### Work to complete
Every entry is to be returned unchanged, and no picture is to be included.

[Stored items]
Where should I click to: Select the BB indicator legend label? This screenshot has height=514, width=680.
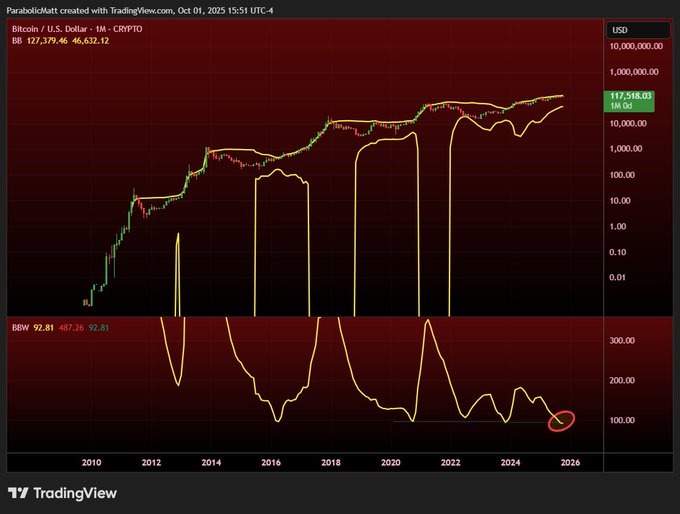click(16, 43)
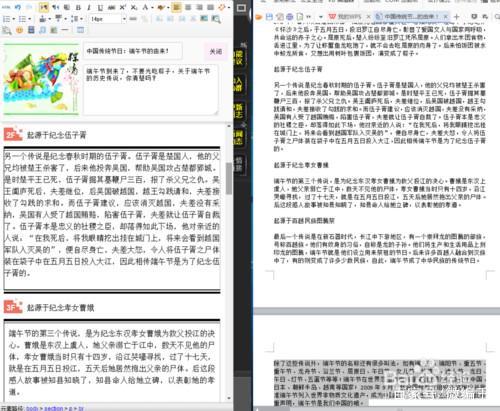This screenshot has width=500, height=411.
Task: Click the WPS open folder icon
Action: point(259,16)
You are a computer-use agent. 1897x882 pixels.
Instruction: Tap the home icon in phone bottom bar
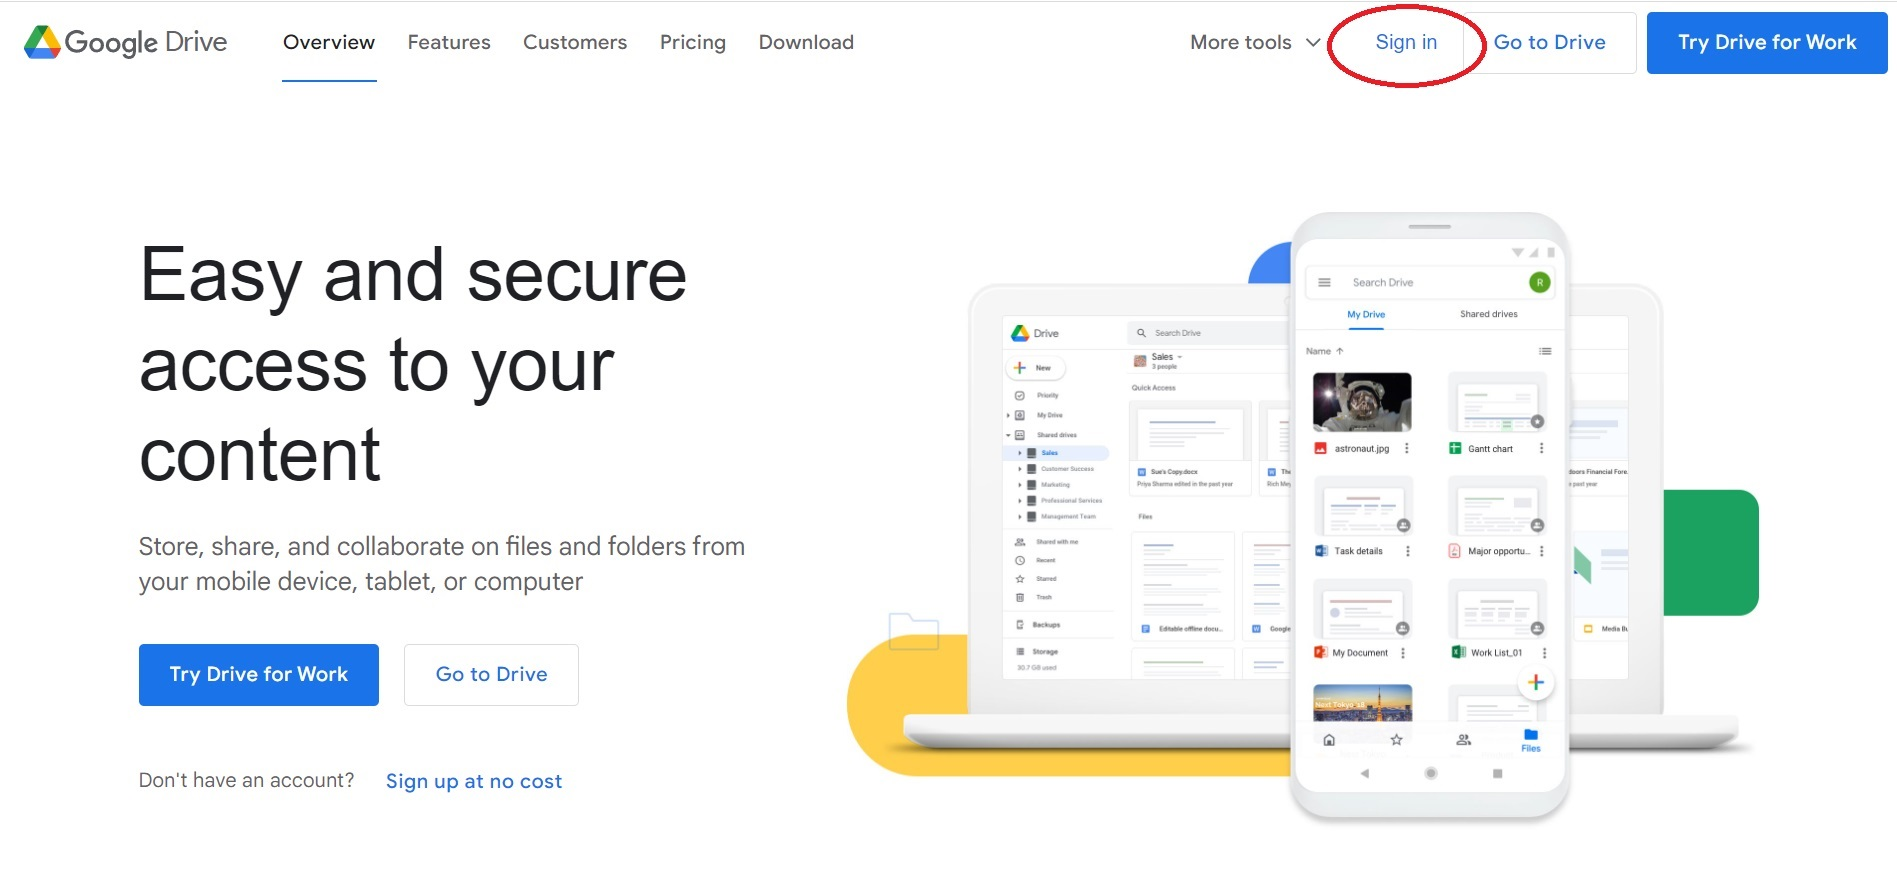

### Solution to this problem
Where should I click to: Select the BB indicator legend label? This screenshot has height=514, width=680.
click(16, 43)
This screenshot has width=500, height=411.
Task: Click the WPS open folder icon
Action: point(259,16)
You are a computer-use agent. 1897x882 pixels.
Instruction: Tap the home icon in phone bottom bar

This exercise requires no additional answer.